=== Section Start ===
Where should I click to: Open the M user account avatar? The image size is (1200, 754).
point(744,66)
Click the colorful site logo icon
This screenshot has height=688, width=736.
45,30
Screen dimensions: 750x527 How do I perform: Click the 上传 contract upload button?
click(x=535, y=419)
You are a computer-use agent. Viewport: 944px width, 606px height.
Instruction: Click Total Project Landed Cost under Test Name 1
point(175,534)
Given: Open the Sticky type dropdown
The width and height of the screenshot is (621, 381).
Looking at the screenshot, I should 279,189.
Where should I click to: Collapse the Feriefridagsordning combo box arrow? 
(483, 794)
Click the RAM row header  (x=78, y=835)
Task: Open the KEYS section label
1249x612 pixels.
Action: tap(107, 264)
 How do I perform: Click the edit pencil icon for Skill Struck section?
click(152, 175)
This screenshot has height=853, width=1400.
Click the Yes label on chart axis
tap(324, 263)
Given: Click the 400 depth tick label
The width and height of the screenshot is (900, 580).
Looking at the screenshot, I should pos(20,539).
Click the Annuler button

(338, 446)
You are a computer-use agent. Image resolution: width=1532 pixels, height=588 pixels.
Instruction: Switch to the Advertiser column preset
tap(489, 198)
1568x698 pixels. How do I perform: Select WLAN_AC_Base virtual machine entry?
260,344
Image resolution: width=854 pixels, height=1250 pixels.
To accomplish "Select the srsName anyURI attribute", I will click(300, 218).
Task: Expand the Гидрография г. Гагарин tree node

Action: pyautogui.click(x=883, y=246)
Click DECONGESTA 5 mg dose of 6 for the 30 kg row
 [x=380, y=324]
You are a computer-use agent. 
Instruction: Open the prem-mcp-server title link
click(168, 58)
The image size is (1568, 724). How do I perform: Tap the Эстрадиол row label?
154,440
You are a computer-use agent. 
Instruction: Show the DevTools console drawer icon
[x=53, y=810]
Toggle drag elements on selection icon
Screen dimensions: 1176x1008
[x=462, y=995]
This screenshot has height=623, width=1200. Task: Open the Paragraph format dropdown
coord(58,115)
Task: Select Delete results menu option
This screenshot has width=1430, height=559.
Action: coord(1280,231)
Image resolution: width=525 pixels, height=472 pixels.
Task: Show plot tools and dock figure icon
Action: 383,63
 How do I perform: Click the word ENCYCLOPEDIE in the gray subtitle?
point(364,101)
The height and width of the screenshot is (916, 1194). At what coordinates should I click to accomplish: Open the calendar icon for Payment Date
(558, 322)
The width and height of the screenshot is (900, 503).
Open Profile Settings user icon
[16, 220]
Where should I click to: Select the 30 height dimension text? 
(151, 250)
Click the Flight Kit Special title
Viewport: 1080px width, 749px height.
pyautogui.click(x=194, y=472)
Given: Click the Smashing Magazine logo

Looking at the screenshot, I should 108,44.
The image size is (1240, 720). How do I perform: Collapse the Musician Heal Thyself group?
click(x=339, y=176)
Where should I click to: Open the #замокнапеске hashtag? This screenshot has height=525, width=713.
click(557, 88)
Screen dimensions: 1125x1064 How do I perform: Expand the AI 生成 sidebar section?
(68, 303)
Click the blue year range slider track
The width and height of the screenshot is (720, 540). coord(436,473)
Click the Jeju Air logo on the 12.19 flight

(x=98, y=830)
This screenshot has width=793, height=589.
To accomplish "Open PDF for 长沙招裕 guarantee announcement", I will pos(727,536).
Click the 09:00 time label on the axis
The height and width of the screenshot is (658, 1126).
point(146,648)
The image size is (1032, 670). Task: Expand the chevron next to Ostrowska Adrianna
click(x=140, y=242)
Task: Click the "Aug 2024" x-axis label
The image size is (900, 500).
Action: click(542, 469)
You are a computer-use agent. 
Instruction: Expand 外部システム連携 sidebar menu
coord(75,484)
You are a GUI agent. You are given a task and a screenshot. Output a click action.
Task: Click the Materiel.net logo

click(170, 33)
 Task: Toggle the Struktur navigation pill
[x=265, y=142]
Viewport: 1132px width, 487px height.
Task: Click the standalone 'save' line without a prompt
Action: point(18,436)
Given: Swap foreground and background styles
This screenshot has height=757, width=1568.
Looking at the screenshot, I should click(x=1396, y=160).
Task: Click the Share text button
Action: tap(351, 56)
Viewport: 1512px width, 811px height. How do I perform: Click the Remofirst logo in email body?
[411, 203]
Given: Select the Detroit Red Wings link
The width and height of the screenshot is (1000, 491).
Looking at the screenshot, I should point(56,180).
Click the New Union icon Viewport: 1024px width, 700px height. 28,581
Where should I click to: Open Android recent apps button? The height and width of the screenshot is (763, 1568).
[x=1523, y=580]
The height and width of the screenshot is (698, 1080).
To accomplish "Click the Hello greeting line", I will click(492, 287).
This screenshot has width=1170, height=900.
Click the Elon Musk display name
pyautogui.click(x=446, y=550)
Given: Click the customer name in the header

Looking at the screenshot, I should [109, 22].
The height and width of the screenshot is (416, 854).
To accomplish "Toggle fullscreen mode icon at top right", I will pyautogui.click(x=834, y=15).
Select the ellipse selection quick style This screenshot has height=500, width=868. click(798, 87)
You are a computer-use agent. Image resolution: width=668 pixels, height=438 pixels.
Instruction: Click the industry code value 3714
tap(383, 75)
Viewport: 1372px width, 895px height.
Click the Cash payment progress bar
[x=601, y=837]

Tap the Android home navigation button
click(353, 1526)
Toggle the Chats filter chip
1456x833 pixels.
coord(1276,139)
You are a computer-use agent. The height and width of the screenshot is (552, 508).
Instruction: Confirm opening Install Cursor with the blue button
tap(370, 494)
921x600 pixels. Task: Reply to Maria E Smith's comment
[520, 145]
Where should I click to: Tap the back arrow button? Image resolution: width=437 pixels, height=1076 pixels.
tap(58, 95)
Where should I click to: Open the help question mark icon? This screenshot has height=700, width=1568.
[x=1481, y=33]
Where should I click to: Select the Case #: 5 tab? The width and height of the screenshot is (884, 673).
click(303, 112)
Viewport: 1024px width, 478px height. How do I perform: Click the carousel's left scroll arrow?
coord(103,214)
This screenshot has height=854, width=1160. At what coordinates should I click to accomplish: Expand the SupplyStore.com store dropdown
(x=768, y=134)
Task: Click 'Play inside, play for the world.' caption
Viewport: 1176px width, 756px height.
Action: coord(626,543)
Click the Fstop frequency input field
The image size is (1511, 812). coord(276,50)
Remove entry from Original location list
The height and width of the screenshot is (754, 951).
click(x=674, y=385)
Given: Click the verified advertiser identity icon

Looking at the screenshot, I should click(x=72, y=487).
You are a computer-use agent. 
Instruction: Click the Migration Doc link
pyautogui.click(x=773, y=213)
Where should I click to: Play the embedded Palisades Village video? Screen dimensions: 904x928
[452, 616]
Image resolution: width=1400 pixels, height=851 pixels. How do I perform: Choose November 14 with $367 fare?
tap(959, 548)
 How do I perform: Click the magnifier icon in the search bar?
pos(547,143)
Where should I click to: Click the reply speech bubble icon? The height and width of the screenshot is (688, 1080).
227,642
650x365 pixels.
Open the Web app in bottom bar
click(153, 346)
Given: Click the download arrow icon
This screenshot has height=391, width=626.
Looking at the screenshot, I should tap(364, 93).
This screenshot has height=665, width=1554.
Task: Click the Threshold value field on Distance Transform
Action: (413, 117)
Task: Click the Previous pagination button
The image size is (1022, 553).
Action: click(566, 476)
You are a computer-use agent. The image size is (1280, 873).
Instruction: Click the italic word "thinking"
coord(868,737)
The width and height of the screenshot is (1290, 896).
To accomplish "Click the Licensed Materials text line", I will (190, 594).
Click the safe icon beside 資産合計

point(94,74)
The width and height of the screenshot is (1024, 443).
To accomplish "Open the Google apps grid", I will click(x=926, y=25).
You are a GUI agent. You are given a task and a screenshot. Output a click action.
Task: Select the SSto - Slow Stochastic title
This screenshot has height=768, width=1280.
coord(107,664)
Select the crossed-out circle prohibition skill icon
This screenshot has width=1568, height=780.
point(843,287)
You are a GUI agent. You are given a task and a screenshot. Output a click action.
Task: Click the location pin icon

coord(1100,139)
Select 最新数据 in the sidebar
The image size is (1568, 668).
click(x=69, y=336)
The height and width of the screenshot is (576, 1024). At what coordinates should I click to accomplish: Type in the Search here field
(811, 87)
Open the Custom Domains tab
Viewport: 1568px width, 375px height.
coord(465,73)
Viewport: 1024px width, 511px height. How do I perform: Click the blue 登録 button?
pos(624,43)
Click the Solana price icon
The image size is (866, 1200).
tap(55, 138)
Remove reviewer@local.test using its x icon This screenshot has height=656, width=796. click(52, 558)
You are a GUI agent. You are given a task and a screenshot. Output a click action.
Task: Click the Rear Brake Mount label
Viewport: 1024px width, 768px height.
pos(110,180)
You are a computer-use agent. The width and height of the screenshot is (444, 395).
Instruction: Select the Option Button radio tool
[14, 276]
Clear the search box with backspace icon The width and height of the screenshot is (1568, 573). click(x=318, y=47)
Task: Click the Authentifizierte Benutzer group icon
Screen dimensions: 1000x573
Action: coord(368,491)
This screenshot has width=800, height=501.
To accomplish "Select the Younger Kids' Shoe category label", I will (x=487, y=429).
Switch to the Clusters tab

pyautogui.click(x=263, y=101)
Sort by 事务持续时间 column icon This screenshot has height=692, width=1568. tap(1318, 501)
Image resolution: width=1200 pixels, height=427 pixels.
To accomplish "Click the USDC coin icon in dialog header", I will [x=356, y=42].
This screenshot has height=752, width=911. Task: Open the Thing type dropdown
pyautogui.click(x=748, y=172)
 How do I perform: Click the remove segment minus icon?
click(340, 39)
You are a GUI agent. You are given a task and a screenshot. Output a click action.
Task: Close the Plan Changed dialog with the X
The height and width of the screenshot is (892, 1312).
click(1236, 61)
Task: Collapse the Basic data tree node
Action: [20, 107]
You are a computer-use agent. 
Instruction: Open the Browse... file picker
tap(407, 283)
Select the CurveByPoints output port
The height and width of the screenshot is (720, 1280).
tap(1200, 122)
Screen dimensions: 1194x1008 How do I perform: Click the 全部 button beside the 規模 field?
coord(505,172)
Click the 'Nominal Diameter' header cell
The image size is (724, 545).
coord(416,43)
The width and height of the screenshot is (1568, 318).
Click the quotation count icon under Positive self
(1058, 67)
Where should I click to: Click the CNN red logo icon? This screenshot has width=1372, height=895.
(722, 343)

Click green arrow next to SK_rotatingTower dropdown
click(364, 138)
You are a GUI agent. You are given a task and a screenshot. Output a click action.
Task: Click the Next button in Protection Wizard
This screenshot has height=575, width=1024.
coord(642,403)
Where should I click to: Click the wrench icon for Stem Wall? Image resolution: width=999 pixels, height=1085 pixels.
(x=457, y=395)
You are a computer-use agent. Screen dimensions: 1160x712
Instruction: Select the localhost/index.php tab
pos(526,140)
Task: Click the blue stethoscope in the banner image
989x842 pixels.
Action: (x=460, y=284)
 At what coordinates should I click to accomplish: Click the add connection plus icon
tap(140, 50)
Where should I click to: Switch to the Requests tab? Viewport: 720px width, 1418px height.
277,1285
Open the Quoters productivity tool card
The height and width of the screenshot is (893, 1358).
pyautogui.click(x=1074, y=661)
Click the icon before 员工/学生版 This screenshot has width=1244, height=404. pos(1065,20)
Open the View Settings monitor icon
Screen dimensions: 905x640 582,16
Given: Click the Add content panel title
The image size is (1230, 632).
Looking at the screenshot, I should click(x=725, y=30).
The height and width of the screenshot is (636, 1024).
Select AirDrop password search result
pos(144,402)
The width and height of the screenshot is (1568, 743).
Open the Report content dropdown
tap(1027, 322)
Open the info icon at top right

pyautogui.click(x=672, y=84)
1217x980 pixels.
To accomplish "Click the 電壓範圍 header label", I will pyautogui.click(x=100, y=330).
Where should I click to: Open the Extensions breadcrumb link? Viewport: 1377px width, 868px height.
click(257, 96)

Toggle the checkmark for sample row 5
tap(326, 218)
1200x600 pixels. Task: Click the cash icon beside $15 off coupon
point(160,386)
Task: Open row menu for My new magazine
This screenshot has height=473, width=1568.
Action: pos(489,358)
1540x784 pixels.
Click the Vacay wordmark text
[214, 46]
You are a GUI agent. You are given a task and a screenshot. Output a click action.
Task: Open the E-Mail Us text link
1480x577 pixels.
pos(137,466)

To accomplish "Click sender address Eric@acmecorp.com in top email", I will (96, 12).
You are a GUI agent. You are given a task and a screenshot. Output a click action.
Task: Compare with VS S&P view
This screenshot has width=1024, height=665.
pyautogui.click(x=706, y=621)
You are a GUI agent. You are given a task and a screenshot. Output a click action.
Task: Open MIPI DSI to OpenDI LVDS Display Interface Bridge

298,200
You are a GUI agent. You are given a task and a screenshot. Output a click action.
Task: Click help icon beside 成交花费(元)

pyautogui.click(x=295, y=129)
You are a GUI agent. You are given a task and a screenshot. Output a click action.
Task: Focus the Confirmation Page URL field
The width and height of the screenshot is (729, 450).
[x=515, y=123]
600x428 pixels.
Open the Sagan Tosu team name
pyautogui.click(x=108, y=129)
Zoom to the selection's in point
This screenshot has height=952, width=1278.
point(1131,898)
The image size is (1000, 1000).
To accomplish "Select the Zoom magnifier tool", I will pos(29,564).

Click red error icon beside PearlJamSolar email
=== Section End ===
--- DESCRIPTION OF THE TASK ---
Please return the lines above that run from the line containing "Instruction: Confirm opening" to the line containing "You are a computer-use agent. The image", inclusive, exactly and with no other lines.

--- COMPLETED EXERCISE ---
Instruction: Confirm opening Install Cursor with the blue button
tap(370, 494)
921x600 pixels. Task: Reply to Maria E Smith's comment
[520, 145]
Where should I click to: Tap the back arrow button? Image resolution: width=437 pixels, height=1076 pixels.
tap(58, 95)
Where should I click to: Open the help question mark icon? This screenshot has height=700, width=1568.
[x=1481, y=33]
Where should I click to: Select the Case #: 5 tab? The width and height of the screenshot is (884, 673).
click(303, 112)
Viewport: 1024px width, 478px height. How do I perform: Click the carousel's left scroll arrow?
coord(103,214)
This screenshot has height=854, width=1160. At what coordinates should I click to accomplish: Expand the SupplyStore.com store dropdown
(x=768, y=134)
Task: Click 'Play inside, play for the world.' caption
Viewport: 1176px width, 756px height.
Action: coord(626,543)
Click the Fstop frequency input field
The image size is (1511, 812). coord(276,50)
Remove entry from Original location list
The height and width of the screenshot is (754, 951).
click(x=674, y=385)
Given: Click the verified advertiser identity icon

Looking at the screenshot, I should click(x=72, y=487).
You are a computer-use agent. 
Instruction: Click the Migration Doc link
pyautogui.click(x=773, y=213)
Where should I click to: Play the embedded Palisades Village video? Screen dimensions: 904x928
[452, 616]
Image resolution: width=1400 pixels, height=851 pixels. How do I perform: Choose November 14 with $367 fare?
tap(959, 548)
 How do I perform: Click the magnifier icon in the search bar?
pos(547,143)
Where should I click to: Click the reply speech bubble icon? The height and width of the screenshot is (688, 1080).
227,642
650x365 pixels.
Open the Web app in bottom bar
click(153, 346)
Given: Click the download arrow icon
This screenshot has height=391, width=626.
Looking at the screenshot, I should tap(364, 93).
This screenshot has height=665, width=1554.
Task: Click the Threshold value field on Distance Transform
Action: (413, 117)
Task: Click the Previous pagination button
The image size is (1022, 553).
Action: click(566, 476)
You are a computer-use agent. The image size is (1280, 873).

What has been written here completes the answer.